Il recevait du fond de l’Allemagne ou de l’Italie une toile achetée à Paris quinze cents francs, et, exhibant une facture qui la portait à quatre mille, la revendait trois mille cinq cents, par complaisance. Un de ses tours ordinaires avec les peintres était d’exiger comme pot-de-vin une réduction de leur tableau, sous prétexte d’en publier la gravure ; il vendait toujours la réduction et jamais la gravure ne paraissait. À ceux qui se plaignaient d’être exploités, il répondait par une tape sur le ventre. Excellent d’ailleurs, il prodiguait les cigares, tutoyait les inconnus, s’enthousiasmait pour une œuvre ou pour un homme, et, s’obstinant alors, ne regardant à rien, multipliait les courses, les correspondances, les réclames.

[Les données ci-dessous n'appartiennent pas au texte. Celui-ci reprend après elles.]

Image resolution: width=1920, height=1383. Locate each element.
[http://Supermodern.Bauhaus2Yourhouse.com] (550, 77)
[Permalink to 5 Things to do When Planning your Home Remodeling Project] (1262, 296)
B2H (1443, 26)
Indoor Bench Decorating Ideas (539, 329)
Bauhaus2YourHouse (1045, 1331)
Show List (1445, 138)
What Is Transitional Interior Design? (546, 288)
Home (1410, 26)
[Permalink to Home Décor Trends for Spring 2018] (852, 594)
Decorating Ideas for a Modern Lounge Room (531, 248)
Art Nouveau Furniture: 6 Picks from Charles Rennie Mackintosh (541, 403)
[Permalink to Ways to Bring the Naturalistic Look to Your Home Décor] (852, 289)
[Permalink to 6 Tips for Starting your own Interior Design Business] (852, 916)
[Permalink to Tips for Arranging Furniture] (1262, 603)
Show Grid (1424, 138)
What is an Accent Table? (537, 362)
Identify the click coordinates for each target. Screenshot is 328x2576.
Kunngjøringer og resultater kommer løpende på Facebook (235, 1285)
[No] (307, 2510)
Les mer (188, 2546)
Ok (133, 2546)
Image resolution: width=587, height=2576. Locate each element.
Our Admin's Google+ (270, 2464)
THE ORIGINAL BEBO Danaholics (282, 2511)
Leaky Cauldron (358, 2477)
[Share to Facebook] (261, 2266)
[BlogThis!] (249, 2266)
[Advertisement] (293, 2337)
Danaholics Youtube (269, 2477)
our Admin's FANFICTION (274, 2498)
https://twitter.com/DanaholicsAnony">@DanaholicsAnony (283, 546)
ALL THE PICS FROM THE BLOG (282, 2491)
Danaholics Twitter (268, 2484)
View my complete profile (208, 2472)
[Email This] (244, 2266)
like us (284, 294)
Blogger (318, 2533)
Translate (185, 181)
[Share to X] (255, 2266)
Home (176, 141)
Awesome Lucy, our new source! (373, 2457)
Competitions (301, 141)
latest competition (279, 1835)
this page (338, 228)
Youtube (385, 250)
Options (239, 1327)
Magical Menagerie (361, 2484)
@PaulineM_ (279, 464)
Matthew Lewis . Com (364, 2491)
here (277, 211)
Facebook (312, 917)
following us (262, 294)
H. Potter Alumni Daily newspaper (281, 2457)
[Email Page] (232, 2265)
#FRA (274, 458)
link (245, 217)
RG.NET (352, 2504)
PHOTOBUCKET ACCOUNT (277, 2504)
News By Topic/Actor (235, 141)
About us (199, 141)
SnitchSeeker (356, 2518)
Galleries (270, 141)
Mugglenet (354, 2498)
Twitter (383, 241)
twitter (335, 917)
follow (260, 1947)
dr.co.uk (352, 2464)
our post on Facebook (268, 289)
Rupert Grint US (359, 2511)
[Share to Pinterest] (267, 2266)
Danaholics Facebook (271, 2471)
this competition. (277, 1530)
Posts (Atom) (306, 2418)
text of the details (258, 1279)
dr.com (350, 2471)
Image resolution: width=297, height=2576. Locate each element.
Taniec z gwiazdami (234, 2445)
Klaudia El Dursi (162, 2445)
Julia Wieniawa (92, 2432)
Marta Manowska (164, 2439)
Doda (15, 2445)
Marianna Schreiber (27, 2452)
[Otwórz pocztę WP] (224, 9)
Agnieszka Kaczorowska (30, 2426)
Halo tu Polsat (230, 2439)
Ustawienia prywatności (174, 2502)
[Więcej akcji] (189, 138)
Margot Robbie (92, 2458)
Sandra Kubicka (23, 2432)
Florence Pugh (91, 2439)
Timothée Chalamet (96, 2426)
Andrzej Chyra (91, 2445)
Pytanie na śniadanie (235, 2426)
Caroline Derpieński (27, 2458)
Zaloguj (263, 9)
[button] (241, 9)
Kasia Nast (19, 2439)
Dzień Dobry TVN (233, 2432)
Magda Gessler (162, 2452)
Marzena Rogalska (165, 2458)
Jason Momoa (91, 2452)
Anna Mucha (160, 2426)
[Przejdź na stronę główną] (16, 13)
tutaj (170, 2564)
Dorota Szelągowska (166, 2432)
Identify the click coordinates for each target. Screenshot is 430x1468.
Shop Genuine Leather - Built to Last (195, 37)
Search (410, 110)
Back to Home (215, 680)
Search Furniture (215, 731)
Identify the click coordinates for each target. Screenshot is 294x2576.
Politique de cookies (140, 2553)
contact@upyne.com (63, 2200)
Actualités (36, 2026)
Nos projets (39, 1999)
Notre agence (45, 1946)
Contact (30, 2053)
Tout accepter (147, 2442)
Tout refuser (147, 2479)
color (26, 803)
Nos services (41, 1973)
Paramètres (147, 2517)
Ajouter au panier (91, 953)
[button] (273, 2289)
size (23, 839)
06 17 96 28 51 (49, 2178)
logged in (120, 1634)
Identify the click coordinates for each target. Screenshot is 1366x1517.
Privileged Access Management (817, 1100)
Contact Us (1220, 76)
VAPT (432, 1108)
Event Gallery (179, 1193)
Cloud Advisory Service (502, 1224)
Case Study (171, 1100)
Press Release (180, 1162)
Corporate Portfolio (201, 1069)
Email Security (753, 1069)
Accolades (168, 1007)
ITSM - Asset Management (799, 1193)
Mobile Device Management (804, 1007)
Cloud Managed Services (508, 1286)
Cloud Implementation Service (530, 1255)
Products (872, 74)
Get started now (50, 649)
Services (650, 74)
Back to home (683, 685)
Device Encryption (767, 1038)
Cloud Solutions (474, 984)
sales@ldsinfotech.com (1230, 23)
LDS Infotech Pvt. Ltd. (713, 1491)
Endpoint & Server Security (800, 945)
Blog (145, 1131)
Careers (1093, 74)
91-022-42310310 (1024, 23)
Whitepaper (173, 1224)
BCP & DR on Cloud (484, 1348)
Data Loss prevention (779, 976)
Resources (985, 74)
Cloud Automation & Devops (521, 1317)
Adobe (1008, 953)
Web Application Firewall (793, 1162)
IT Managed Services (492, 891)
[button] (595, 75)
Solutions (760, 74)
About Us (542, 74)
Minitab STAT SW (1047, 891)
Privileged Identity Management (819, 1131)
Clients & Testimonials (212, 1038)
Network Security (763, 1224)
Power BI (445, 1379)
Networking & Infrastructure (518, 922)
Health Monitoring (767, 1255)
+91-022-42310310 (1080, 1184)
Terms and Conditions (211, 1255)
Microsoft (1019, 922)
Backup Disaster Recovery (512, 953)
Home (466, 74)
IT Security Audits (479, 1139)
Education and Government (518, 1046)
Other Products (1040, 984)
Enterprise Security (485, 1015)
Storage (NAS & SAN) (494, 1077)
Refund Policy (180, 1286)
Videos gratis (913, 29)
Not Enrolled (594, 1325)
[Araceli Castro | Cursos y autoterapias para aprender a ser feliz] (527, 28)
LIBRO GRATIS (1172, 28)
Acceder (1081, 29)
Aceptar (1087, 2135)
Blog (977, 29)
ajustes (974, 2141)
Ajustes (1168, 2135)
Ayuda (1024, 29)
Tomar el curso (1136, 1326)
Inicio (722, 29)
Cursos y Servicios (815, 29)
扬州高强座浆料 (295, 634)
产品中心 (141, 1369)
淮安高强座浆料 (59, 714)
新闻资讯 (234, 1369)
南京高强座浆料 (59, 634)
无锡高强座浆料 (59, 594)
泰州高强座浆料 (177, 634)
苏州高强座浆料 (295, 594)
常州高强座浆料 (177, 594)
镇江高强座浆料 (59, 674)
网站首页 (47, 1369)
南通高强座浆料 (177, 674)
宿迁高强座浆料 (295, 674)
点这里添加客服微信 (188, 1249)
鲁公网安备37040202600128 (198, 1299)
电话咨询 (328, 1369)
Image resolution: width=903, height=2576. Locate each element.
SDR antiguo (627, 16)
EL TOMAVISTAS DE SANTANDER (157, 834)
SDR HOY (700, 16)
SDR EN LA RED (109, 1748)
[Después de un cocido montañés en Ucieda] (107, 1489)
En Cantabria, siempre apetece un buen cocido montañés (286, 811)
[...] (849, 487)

Il se croyait fort honnête, et, dans son besoin d’expansion, racontait naïvement ses indélicatesses.

Une fois, pour vexer un confrère qui inaugurait un autre journal de peinture par un grand festin, il pria Frédéric d’écrire sous ses yeux, un peu avant l’heure du rendez-vous, des billets où l’on désinvitait les convives.

— « Cela n’attaque pas l’honneur, vous comprenez ? »

Et le jeune homme n’osa lui refuser ce service.

Le lendemain, en entrant avec Hussonnet dans son bureau, Frédéric vit par la porte (celle qui s’ouvrait sur l’escalier) le bas d’une robe disparaître.

— « Mille excuses ! » dit Hussonnet. « Si j’avais cru qu’il y eût des femmes… »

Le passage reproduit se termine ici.